Grypy nie lekceważmy

Treść

Na skutek powikłań pogrypowych wywołanych wirusem A/H1N1 w Polsce zmarło już 15 osób, a kolejne walczą o życie. Lekarze radzą: z chwilą zaobserwowania pierwszych objawów należy jak najprędzej zwrócić się do lekarza.

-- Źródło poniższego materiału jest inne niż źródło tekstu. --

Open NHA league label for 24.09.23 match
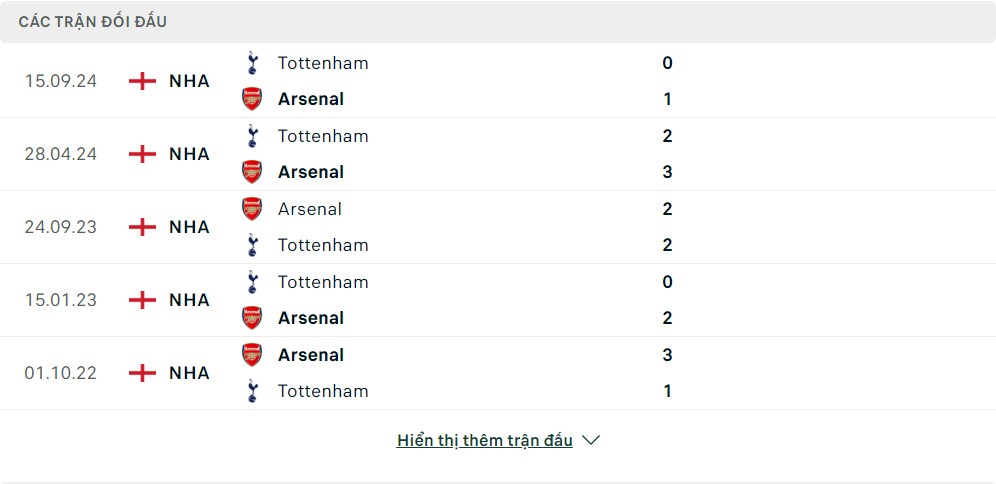996x484 pixels. (189, 227)

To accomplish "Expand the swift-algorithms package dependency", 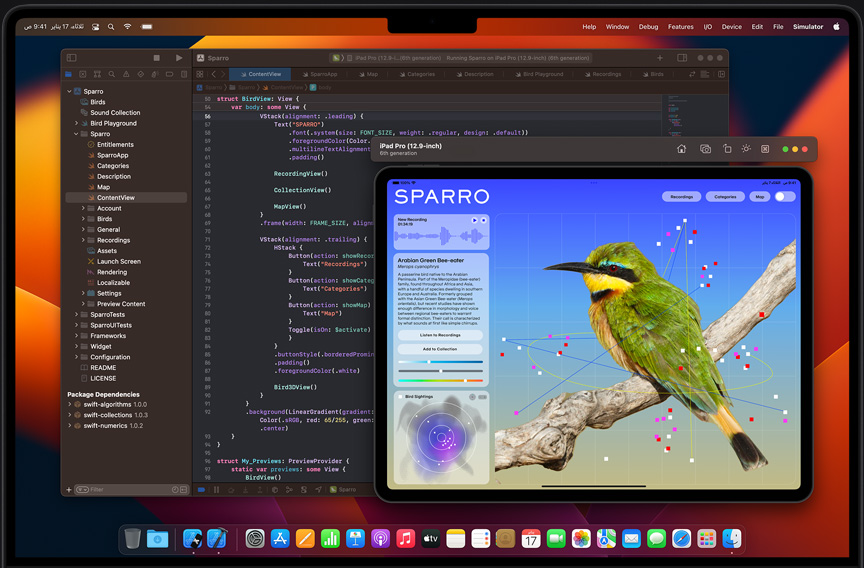I will tap(70, 405).
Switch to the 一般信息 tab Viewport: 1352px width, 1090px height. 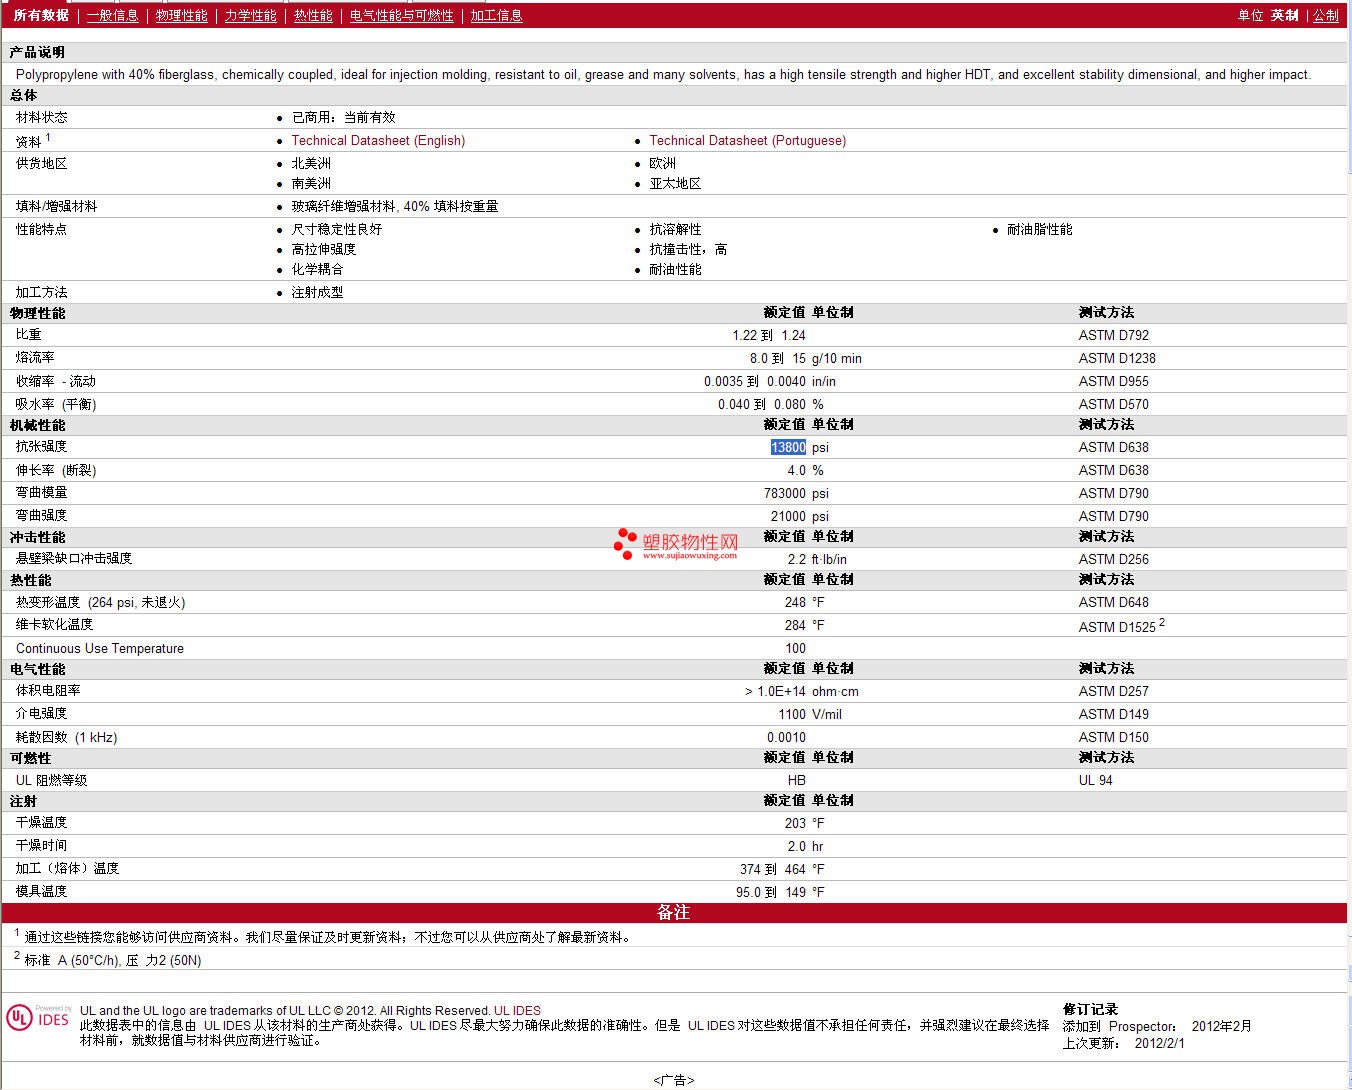112,15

Z danych Głównego Inspektoratu Sanitarnego wynika, że po przebadaniu ponad 2,1 tys. próbek wirusa nowej grypy wykryto w Polsce u 736 osób. Zmarło 15 pacjentów. Wczoraj w Warszawie zmarł 41-letni mężczyzna, u którego stwierdzono choroby współistniejące. Poprawił się natomiast stan gdańszczanki w bliźniaczej ciąży - odzyskała przytomność i oddycha bez pomocy aparatury. W ocenie resortu zdrowia, rośnie liczba zachorowań, jednak choroba najczęściej ma łagodny przebieg, u 10 proc. przebiega bezobjawowo lub kończy się zwykłym katarem.
W Ministerstwie Zdrowia członkowie Komitetu Pandemicznego porównywali dane z zachorowań na grypę w Polsce z danymi innych europejskich krajów. Jak powiedział wiceminister Adam Fronczak, w pięciu krajach UE obserwuje się spadek zachorowań, a w 13, w tym w Polsce, mamy do czynienia z ich wzrostem. Z danych Narodowego Instytutu Zdrowia Publicznego - Państwowego Zakładu Higieny wynika, że w trzecim tygodniu bm. w Polsce odnotowano ponad 97 tys. zachorowań bądź podejrzeń zachorowań na grypę sezonową, podczas gdy w analogicznym okresie ubiegłego roku było ich tylko trzy tysiące. - Sytuacja jest dobrze monitorowana i analizowana, stąd mamy tak dokładną wiedzę na temat ilości zachorowań. Jesteśmy dobrze przygotowani do leczenia chorych, którzy wymagają hospitalizacji. Posiadamy odpowiedni zapas leków, które są stosowane w leczeniu infekcji wirusowych - uspokajał Fronczak.
O profilaktykę i przestrzeganie higieny kaszlu i kichania oraz o częste mycie rąk apelował główny inspektor sanitarny Andrzej Wojtyła. Podkreślił, że obecna temperatura sprzyja utrzymywaniu się wirusa w środowisku. - Wirus grypy w temperaturze 20 st. C utrzymuje się w środowisku tylko 8 godzin, a w temperaturze 4 st. C nawet 24-40 godzin. Dlatego tak ważne jest częste wietrzenie pomieszczeń, w których przebywamy - zaznaczył Wojtyła.
Przed paniką przestrzegała prof. Lidia Brydak, kierownik Krajowego Ośrodka ds. Grypy w Narodowym Instytucie Zdrowia Publicznego. - Wiadomo, że w okresie jesienno-zimowym, w zależności od szerokości geograficznej, obserwuje się wzrosty zachorowań na grypę i wirusy grypopochodne - przypomniała.